This module provides a structure to store a list of keys, without duplicates, and be able to access them by either key name or index. ``` use List::Unique::DeterministicOrder; my $foo = List::Unique::DeterministicOrder->new( data => [qw /foo bar quux fetangle/] ); print $foo->keys; # foo bar quux fetangle $foo->delete ('bar') print $foo->keys; # foo fetangle quux print $foo->get_key_at_pos(2); # quux print $foo->get_key_at_pos(20); # undef $foo->push ('bardungle') print $foo->keys; # foo fetangle quux bardungle # keys are stored only once, # just like with a normal hash $foo->push ('fetangle') print $foo->keys; # foo fetangle quux bardungle print $foo->exists ('gelert'); # false print $foo->pop; # bardungle ```
Discussion section from the POD is below.
Any suggestions for a better name are appreciated.
The algorithm used is from https://stackoverflow.com/questions/5682218/data-structure-insert-remove-contains-get-random-element-all-at-o1/5684892#5684892
The algorithm used inserts keys at the end, but swaps keys around on deletion. Hence it is deterministic and repeatable, but only if the sequence of insertions and deletions is replicated exactly.
So why would one use this in the first place? The motivating use-case was a randomisation process where keys would be selected from a pool of keys, and sometimes inserted. e.g. the process might select and remove the 10th key, then the 257th, then insert a new key, followed by more selections and removals. The randomisations needed to produce the same results same for the same given PRNG sequence for reproducibility purposes.

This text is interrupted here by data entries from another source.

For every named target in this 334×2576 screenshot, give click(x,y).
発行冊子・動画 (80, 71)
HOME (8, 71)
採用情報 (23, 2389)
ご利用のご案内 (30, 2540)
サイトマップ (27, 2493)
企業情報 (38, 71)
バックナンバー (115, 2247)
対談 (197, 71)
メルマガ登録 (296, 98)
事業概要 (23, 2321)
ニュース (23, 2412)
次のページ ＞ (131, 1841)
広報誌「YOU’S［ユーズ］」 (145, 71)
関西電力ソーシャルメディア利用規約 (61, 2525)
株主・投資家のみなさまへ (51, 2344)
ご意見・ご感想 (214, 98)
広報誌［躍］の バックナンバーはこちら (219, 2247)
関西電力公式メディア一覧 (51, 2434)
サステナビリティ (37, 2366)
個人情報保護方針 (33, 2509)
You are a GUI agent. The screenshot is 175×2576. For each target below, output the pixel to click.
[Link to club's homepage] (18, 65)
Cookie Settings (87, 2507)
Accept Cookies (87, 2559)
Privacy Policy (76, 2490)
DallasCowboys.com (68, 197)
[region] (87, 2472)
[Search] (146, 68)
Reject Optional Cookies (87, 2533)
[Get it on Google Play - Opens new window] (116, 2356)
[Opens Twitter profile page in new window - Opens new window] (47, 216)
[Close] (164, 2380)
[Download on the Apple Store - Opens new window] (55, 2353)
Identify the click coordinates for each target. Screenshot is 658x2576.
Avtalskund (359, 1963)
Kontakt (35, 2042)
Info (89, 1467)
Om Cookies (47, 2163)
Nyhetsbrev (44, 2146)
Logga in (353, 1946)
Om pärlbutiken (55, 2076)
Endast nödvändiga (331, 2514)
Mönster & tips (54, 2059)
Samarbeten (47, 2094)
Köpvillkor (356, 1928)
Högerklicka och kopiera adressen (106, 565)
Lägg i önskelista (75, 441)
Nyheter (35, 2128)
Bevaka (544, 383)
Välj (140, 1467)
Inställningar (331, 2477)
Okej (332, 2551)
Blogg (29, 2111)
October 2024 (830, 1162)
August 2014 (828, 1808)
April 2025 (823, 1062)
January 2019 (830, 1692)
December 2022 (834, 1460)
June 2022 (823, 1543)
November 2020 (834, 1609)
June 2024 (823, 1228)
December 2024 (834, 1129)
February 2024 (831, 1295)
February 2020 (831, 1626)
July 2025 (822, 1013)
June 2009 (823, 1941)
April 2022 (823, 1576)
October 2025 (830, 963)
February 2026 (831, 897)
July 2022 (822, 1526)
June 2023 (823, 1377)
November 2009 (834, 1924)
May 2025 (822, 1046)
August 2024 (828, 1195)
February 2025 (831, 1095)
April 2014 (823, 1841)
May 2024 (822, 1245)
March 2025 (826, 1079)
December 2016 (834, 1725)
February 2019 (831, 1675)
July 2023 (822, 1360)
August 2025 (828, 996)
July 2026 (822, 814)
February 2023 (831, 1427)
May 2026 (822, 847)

Using a hash to store the data provides rapid access,
but getting the nth key requires the key list be generated
each time, and Perl's hashes do not provide their
keys in a deterministic
order across all versions and platforms.
Binary searches over sorted lists proved very effective for a while, but bottlenecks started to manifest when the data sets became much larger and the number of lists became both abundant and lengthy.
Since the order itself does not matter, only the ability to replicate it, this module was written.
One could also use Hash::Ordered, but it has the overhead of storing values, which are not needed here. I also wrote this module before I benchmarked against Hash::Ordered. Regardless, this module is faster for the example use-case described above - see the benchmarking results in bench.pl (which is part of this distribution). That said, some of the implementation details have been adapted/borrowed from Hash::Ordered.